Des trucs et astuces simples sont mentionnés par Aurélie Renard-Vignelles, conférencière sur les « dys » atteinte de troubles dys : pas de police Times New Roman, mais Arial, avec moins d’empattements, des caractères en taille 14, des paragraphes non justifiés, mais collés à gauche, mettre plus de virgules pour faciliter le rythme de la lecture, des consignes basées sur des pictogrammes, proposer le correcteur Antidote, ou… recommander ChatGPT. Et puis, pourquoi ne pas participer au festival de courts métrages « Regards croisés de Saint-Malo ». DRH d'Audiens, Anne Delbègue est une adepte depuis douze ans : « Cela fait plus pour l’image du handicap que les milliers d’euros dépensés pour la formation. »

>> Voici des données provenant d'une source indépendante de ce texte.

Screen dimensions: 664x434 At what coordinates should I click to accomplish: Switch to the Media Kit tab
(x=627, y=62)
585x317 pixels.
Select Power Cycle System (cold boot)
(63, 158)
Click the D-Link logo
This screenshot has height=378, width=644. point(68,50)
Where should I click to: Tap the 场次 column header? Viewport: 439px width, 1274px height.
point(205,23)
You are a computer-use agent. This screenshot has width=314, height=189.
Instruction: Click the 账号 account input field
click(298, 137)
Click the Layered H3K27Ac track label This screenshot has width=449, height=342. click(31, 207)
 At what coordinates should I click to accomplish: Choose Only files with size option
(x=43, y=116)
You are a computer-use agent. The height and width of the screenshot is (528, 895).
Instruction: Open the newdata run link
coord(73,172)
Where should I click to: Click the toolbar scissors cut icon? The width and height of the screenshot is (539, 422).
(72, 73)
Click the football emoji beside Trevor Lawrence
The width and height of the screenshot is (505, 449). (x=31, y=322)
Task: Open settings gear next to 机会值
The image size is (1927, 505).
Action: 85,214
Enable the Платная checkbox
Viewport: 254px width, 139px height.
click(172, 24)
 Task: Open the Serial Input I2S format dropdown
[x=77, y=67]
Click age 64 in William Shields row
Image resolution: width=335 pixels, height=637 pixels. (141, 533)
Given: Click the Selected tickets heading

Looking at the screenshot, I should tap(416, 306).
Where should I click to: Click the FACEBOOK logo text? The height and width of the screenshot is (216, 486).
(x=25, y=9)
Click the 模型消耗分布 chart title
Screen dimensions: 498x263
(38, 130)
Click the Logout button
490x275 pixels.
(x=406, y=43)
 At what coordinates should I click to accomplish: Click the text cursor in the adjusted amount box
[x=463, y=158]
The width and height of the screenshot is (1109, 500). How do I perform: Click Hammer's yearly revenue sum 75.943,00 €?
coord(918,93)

Trois questions à Concepcion El Chami, présidente de Dyslexiques de France

Le monde de l’entreprise s’est-il saisi du sujet de l’intégration des dyslexiques ?

Si des demandes de sensibilisation se font jour, le sujet n’est pas encore suffisamment pris à bras-le-corps dans les entreprises. Et je souhaite qu’il soit mis sur le tapis, notamment à l’occasion de la publication – dans les tout prochains mois – de la deuxième édition du livre de Brock L. Eide et Fernette F. Eide, experts américains en neurosciences, La Force insoupçonnée des dyslexiques (éditions Hachette Pratique), avec une mise à jour qui s’appuie sur les dernières recherches. On s’attend à une levée de boucliers des chercheurs, de « l’establishement » qui tient la place.

Qu’est-ce qui fait débat ?

Dans la science, il y a toujours ceux qui poussent vers l’avant, et ceux qui tirent en arrière. Et c’est le cas en ne disant que ce que les porteurs de troubles « dys » ne peuvent pas faire. Il ne s’agit pas d’une maladie, mais d’une façon d’être, différente. Regarder le sujet dans sa globalité est indispensable. Il faut se retrousser les manches. D’ailleurs, la cohorte Marianne, premier programme de recherches sur le neuro-développement, qui va se développer dans cinq grandes villes, va être un formidable outil de communication. Sans compter la campagne, en partenariat avec LinkedIn France.

Un vrai coup d’accélérateur et/ou de projecteur sera donc mis sur les troubles « dys » en 2023-2024 ?

On voit arriver la première génération de « dys » qui a pu faire des études supérieures. Aussi, c’est en train de bouger. Une étape est sur le point d’être franchie. Mais, faut-il le rappeler, 30 % des Français ont un fonctionnement « dys ». On a longtemps été bâillonné. Fin 2023, ça va bouger.